* EXERCISE BRIEF *
Identify every line in the rows below that contains the word "dropdown", matching case exactly, and copy each of those lines in full.

* INPUT *
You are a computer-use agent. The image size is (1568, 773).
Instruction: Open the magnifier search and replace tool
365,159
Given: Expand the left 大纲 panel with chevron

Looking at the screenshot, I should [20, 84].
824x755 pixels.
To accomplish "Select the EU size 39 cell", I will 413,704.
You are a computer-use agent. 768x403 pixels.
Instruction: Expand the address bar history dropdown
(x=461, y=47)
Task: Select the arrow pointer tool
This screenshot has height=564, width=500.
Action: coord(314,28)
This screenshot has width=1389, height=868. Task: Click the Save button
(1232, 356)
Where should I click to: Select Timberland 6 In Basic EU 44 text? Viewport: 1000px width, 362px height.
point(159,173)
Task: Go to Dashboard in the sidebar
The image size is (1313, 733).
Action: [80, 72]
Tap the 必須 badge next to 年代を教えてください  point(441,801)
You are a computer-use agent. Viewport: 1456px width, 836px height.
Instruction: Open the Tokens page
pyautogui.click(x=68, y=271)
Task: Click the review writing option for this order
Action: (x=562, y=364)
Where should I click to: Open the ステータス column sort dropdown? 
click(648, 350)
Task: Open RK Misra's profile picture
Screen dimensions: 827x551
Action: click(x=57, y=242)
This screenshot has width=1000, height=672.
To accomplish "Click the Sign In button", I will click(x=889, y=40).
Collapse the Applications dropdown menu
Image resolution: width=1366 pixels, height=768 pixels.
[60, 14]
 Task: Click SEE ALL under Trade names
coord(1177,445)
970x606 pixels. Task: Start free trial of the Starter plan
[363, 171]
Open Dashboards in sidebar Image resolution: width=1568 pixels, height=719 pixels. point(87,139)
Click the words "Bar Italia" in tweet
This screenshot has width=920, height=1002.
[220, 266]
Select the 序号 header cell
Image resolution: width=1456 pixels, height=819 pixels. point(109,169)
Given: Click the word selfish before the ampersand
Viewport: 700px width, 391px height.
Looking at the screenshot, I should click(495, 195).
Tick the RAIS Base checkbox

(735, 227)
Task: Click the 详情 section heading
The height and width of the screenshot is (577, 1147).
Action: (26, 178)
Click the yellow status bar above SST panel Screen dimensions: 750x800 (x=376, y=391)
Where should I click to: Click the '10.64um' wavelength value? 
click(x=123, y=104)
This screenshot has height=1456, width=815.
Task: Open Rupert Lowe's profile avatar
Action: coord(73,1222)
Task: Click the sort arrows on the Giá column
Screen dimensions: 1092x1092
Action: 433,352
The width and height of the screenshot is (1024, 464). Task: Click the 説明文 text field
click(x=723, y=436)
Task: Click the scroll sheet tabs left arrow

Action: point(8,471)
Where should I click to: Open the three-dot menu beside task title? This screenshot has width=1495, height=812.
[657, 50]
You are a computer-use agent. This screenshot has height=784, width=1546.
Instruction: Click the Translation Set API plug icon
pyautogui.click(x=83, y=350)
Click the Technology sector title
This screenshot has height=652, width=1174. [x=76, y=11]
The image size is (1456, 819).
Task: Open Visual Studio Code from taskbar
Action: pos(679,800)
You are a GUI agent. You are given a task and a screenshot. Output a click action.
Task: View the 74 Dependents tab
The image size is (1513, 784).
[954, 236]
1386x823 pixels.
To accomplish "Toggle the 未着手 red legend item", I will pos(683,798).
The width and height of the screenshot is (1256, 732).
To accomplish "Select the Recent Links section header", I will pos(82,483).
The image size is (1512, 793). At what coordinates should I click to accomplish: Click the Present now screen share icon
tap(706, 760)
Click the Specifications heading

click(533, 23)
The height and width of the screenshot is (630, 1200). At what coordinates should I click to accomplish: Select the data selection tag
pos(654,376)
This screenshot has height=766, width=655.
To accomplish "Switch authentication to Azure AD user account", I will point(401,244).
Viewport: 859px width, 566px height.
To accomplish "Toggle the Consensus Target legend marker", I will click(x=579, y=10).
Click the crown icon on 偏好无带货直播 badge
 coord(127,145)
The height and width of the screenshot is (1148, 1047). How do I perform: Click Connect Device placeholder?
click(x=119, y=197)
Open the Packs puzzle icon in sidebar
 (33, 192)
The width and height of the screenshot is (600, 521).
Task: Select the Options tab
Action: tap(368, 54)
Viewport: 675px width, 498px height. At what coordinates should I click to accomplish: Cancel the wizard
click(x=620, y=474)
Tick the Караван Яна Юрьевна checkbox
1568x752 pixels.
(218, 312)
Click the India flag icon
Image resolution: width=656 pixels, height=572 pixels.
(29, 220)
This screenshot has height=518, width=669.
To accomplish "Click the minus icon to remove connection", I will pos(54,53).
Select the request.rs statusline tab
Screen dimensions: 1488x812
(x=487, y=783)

* SOLVED PROBLEM *
Instruction: Expand the address bar history dropdown
Where should I click to: Open the ステータス column sort dropdown? 
Collapse the Applications dropdown menu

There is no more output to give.